#### Text passage
[start]

1. Introduction

The interaction between aerosols and light is a fundamental problem throughout optics. The consequences are wide ranging from influencing astronomical observations through cosmic dust [1,2], to affecting the climate by altering earth’s albedo [3,4], and impairing vision in navigation [5,6]. Although aerosols have ubiquitous impact, often limiting the ability to make observations, they are commonly regarded as disordered media. Understanding the relationships that define order in aerosols is key to governing their optical properties.

Individual aerosol particles are routinely ordered using external fields [7–12]. However, control of the macroscale optics of an aerosol ensemble has yet to be realized, generally due to the need for substantial coupling of an external field to a large number of particles (>billions) in low pressure environments to overcome the randomizing thermal forces of Brownian motion.

[end]

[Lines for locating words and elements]
[start]

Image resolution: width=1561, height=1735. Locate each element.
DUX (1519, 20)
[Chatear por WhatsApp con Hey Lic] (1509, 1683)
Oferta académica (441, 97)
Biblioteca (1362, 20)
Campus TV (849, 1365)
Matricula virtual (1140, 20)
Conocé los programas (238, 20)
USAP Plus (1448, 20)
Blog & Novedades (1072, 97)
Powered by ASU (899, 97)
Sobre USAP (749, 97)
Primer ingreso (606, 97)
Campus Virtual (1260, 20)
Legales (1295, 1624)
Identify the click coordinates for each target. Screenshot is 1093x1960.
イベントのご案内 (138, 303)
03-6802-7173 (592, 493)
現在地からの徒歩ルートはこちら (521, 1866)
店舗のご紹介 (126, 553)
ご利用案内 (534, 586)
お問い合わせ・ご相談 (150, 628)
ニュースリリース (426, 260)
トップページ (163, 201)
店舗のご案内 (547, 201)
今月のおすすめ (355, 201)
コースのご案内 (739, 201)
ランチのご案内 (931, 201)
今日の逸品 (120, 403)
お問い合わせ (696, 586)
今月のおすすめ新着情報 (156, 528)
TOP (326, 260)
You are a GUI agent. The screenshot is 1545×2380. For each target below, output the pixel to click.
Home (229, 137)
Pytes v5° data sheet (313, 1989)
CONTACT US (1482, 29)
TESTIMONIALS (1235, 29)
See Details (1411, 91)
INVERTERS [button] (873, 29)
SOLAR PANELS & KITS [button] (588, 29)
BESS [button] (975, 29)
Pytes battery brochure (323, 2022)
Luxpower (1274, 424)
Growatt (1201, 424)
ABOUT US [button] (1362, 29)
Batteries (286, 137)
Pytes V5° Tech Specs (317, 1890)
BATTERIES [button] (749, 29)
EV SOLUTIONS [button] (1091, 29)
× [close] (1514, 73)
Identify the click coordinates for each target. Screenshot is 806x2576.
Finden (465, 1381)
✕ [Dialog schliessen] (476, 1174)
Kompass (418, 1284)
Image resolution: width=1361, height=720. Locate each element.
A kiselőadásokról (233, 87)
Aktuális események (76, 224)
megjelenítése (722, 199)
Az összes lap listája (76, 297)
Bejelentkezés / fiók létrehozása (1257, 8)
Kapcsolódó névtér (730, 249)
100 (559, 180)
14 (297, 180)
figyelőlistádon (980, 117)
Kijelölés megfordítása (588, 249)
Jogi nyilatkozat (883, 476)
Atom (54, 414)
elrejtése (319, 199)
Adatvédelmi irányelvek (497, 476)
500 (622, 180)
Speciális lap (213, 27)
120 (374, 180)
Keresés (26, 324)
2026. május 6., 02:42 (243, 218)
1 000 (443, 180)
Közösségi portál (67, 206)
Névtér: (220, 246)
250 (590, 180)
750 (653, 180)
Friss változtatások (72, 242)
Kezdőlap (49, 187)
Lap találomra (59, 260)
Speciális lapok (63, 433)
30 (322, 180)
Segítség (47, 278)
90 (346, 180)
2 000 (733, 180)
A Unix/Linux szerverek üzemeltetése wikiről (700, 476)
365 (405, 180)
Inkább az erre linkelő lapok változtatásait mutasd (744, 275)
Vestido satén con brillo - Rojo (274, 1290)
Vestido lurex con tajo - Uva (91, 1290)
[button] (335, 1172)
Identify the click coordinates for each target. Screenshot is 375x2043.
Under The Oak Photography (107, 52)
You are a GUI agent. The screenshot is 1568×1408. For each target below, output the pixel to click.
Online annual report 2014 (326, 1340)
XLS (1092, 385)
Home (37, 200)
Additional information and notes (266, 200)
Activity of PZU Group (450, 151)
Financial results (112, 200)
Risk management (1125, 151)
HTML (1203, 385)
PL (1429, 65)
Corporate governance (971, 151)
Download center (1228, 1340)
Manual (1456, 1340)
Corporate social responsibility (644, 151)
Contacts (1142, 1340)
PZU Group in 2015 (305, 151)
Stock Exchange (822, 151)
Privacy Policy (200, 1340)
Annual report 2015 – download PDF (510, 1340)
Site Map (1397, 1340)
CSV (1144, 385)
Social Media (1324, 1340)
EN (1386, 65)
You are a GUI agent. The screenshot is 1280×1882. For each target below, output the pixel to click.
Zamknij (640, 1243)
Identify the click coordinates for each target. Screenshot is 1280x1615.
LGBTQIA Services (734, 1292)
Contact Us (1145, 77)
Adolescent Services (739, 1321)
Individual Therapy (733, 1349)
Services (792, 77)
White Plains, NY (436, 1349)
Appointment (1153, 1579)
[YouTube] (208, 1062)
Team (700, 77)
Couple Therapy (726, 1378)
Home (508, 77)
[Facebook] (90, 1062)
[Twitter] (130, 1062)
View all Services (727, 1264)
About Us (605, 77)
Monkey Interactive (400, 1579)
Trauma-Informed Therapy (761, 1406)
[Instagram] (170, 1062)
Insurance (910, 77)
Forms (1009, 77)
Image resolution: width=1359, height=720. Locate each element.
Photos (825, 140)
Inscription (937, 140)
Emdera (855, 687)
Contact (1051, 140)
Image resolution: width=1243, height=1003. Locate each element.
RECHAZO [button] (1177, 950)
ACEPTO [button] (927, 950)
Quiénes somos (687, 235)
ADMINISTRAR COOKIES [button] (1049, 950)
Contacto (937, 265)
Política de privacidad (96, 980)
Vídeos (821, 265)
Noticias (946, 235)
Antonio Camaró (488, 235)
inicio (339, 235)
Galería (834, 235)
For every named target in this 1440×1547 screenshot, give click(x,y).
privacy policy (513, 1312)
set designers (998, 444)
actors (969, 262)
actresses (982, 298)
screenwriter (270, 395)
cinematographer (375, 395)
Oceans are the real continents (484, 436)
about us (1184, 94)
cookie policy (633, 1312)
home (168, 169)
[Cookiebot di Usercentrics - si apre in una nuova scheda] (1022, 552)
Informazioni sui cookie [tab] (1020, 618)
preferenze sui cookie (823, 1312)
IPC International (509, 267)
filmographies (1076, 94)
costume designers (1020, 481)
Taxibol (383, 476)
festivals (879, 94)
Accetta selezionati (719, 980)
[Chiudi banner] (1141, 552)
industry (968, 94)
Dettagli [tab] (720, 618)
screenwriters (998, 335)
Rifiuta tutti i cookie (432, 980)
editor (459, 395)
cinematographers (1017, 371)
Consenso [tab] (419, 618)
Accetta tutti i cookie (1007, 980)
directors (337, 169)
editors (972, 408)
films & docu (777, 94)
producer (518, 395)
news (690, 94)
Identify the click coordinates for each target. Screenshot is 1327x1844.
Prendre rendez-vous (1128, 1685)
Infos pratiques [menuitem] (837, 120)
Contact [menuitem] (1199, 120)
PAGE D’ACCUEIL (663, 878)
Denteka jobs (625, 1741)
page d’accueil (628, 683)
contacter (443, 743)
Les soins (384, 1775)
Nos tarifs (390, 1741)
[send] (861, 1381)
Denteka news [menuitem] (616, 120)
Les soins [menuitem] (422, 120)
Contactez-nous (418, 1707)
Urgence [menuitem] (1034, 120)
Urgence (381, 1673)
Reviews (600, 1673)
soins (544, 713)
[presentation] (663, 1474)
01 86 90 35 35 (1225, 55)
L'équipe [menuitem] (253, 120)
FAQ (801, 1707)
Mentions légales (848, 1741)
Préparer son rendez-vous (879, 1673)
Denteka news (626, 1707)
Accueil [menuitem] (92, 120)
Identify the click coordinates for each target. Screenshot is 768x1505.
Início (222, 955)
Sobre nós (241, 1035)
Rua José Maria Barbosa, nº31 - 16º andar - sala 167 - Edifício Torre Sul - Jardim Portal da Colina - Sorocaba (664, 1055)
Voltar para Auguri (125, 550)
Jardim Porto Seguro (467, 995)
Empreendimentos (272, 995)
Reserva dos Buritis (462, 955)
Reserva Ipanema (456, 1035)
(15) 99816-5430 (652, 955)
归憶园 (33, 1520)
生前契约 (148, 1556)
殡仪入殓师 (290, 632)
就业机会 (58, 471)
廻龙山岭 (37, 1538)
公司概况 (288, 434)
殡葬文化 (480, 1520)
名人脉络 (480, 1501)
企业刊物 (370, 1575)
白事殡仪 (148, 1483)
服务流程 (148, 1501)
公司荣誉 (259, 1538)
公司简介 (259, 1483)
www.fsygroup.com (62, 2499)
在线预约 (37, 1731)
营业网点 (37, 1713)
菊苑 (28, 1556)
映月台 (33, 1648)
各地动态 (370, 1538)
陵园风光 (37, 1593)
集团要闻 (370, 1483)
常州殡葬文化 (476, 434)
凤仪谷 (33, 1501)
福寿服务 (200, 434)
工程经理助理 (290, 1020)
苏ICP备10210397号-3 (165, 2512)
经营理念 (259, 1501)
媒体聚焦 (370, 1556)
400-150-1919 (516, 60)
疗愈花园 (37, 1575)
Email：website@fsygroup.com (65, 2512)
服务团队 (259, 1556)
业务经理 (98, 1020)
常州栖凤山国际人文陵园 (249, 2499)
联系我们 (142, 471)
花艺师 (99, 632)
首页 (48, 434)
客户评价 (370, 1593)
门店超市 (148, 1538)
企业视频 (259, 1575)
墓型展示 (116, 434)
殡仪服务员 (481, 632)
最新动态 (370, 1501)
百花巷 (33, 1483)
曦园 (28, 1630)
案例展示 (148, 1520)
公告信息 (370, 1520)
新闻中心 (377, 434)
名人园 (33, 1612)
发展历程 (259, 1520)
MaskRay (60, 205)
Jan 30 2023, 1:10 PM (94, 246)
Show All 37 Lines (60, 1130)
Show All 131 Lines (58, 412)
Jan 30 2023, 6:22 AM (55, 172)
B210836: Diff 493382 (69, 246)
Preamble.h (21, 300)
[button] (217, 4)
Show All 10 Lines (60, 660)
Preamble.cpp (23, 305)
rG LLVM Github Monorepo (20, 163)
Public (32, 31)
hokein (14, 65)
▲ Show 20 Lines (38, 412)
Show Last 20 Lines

[end]

#### Short task 1
According to the aerosol introduction, how do aerosols affect the climate?
#### Short task 2
Using the aerosol introduction, explain why control of the macroscale optics of an aerosol ensemble has not yet been realized.

#### Final result 1
They alter earth's albedo.

#### Final result 2
An external field would need to couple substantially to a very large number of particles, more than billions, in low pressure environments. Only that strength of coupling would overcome the randomizing thermal forces of Brownian motion.